INPUT DATA START
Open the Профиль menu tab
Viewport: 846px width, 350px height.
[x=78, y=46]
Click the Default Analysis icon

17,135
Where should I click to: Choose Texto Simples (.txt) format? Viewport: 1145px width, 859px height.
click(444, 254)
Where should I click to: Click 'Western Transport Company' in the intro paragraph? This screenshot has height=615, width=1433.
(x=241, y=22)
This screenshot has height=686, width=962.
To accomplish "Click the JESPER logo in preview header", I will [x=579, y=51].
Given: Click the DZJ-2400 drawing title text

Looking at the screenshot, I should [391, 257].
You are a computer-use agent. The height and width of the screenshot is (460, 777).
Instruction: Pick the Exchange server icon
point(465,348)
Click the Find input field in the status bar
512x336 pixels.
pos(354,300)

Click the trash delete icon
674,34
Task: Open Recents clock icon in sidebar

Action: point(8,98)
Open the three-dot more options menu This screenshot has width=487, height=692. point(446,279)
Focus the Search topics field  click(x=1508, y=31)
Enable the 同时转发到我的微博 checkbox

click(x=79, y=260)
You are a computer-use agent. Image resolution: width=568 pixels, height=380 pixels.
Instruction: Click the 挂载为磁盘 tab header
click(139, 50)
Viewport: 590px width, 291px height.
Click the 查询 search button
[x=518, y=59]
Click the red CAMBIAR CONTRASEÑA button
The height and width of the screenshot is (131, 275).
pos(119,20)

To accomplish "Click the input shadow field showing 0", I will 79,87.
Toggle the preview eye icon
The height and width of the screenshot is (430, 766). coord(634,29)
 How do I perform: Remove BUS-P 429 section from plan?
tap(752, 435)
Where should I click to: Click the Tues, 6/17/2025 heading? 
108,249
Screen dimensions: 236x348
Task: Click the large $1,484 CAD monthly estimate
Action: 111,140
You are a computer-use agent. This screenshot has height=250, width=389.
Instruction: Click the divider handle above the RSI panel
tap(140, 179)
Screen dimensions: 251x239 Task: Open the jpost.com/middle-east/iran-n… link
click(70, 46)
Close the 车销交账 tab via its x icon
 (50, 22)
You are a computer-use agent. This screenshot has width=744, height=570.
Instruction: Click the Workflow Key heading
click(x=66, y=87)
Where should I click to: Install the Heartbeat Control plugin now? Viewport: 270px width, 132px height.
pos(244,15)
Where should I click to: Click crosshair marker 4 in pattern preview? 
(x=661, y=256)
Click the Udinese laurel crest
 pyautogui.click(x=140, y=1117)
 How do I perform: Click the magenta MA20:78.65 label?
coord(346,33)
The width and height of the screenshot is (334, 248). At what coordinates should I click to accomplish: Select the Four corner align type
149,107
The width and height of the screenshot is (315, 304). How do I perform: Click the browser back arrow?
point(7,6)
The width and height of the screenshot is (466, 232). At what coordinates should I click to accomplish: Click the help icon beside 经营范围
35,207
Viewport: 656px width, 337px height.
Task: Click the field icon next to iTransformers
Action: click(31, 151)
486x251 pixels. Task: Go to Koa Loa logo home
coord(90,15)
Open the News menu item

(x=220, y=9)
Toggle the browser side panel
INPUT DATA END
▸ **ABOUT THIS TASK**
Please retype each entry above exactly as it is written.

▸ **TASK ANSWER**
Open the Профиль menu tab
Viewport: 846px width, 350px height.
[x=78, y=46]
Click the Default Analysis icon

17,135
Where should I click to: Choose Texto Simples (.txt) format? Viewport: 1145px width, 859px height.
click(444, 254)
Where should I click to: Click 'Western Transport Company' in the intro paragraph? This screenshot has height=615, width=1433.
(x=241, y=22)
This screenshot has height=686, width=962.
To accomplish "Click the JESPER logo in preview header", I will [x=579, y=51].
Given: Click the DZJ-2400 drawing title text

Looking at the screenshot, I should [391, 257].
You are a computer-use agent. The height and width of the screenshot is (460, 777).
Instruction: Pick the Exchange server icon
point(465,348)
Click the Find input field in the status bar
512x336 pixels.
pos(354,300)

Click the trash delete icon
674,34
Task: Open Recents clock icon in sidebar

Action: point(8,98)
Open the three-dot more options menu This screenshot has width=487, height=692. point(446,279)
Focus the Search topics field  click(x=1508, y=31)
Enable the 同时转发到我的微博 checkbox

click(x=79, y=260)
You are a computer-use agent. Image resolution: width=568 pixels, height=380 pixels.
Instruction: Click the 挂载为磁盘 tab header
click(139, 50)
Viewport: 590px width, 291px height.
Click the 查询 search button
[x=518, y=59]
Click the red CAMBIAR CONTRASEÑA button
The height and width of the screenshot is (131, 275).
pos(119,20)

To accomplish "Click the input shadow field showing 0", I will 79,87.
Toggle the preview eye icon
The height and width of the screenshot is (430, 766). coord(634,29)
 How do I perform: Remove BUS-P 429 section from plan?
tap(752, 435)
Where should I click to: Click the Tues, 6/17/2025 heading? 
108,249
Screen dimensions: 236x348
Task: Click the large $1,484 CAD monthly estimate
Action: 111,140
You are a computer-use agent. This screenshot has height=250, width=389.
Instruction: Click the divider handle above the RSI panel
tap(140, 179)
Screen dimensions: 251x239 Task: Open the jpost.com/middle-east/iran-n… link
click(70, 46)
Close the 车销交账 tab via its x icon
 (50, 22)
You are a computer-use agent. This screenshot has width=744, height=570.
Instruction: Click the Workflow Key heading
click(x=66, y=87)
Where should I click to: Install the Heartbeat Control plugin now? Viewport: 270px width, 132px height.
pos(244,15)
Where should I click to: Click crosshair marker 4 in pattern preview? 
(x=661, y=256)
Click the Udinese laurel crest
 pyautogui.click(x=140, y=1117)
 How do I perform: Click the magenta MA20:78.65 label?
coord(346,33)
The width and height of the screenshot is (334, 248). At what coordinates should I click to accomplish: Select the Four corner align type
149,107
The width and height of the screenshot is (315, 304). How do I perform: Click the browser back arrow?
point(7,6)
The width and height of the screenshot is (466, 232). At what coordinates should I click to accomplish: Click the help icon beside 经营范围
35,207
Viewport: 656px width, 337px height.
Task: Click the field icon next to iTransformers
Action: click(31, 151)
486x251 pixels. Task: Go to Koa Loa logo home
coord(90,15)
Open the News menu item

(x=220, y=9)
Toggle the browser side panel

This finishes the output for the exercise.